▸ **Activity**: From the line containing "Switch to the 工作区 tab" to the last line of the records below, repeat every line exactly and add nothing else.

Stored dataset items
Segment Open
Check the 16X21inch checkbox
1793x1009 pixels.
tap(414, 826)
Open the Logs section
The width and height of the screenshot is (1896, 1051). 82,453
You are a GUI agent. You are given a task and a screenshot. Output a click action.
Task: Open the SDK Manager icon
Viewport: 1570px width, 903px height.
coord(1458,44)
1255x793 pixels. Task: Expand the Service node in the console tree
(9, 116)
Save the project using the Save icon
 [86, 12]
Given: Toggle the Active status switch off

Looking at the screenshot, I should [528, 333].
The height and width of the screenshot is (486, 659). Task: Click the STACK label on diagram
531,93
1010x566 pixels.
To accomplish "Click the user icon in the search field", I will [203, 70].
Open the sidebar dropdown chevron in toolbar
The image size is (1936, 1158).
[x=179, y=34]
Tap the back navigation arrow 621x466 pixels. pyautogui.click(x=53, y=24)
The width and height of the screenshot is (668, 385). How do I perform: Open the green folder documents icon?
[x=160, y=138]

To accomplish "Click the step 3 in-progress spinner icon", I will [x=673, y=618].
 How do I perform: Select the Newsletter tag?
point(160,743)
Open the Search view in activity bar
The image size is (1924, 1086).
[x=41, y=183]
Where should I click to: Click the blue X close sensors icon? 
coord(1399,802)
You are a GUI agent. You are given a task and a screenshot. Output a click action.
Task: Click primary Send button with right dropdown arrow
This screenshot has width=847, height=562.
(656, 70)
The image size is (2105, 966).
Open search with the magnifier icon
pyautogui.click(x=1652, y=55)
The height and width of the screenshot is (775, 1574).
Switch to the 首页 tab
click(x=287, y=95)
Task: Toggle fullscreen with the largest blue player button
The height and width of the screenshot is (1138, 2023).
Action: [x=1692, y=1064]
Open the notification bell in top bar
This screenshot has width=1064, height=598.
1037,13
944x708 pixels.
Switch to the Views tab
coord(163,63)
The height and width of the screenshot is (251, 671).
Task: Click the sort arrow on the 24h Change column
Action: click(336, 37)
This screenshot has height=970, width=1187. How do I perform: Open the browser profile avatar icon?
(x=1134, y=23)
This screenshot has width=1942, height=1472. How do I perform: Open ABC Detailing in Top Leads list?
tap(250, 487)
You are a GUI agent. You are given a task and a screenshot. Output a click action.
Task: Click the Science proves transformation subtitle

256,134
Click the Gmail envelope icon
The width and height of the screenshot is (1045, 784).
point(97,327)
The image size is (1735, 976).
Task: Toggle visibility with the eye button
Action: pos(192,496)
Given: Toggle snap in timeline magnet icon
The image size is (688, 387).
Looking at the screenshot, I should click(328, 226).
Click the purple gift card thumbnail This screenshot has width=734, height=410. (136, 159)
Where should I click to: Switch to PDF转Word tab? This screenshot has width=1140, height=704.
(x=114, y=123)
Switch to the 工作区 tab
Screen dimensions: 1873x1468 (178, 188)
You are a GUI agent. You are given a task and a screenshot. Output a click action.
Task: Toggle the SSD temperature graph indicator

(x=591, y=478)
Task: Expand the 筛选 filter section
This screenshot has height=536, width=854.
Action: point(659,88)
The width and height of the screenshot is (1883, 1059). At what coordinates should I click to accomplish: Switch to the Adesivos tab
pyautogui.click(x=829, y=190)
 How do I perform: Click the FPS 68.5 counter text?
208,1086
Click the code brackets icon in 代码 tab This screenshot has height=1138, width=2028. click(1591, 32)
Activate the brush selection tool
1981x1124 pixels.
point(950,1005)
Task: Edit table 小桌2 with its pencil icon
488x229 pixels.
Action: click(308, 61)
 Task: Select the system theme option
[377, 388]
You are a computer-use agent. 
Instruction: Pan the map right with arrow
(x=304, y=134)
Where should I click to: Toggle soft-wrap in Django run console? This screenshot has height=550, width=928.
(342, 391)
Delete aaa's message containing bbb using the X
Segment Closed
▸ **Response**:
Switch to the 工作区 tab
Screen dimensions: 1873x1468 (178, 188)
You are a GUI agent. You are given a task and a screenshot. Output a click action.
Task: Toggle the SSD temperature graph indicator

(x=591, y=478)
Task: Expand the 筛选 filter section
This screenshot has height=536, width=854.
Action: point(659,88)
The width and height of the screenshot is (1883, 1059). At what coordinates should I click to accomplish: Switch to the Adesivos tab
pyautogui.click(x=829, y=190)
 How do I perform: Click the FPS 68.5 counter text?
208,1086
Click the code brackets icon in 代码 tab This screenshot has height=1138, width=2028. click(1591, 32)
Activate the brush selection tool
1981x1124 pixels.
point(950,1005)
Task: Edit table 小桌2 with its pencil icon
488x229 pixels.
Action: click(308, 61)
 Task: Select the system theme option
[377, 388]
You are a computer-use agent. 
Instruction: Pan the map right with arrow
(x=304, y=134)
Where should I click to: Toggle soft-wrap in Django run console? This screenshot has height=550, width=928.
(342, 391)
Delete aaa's message containing bbb using the X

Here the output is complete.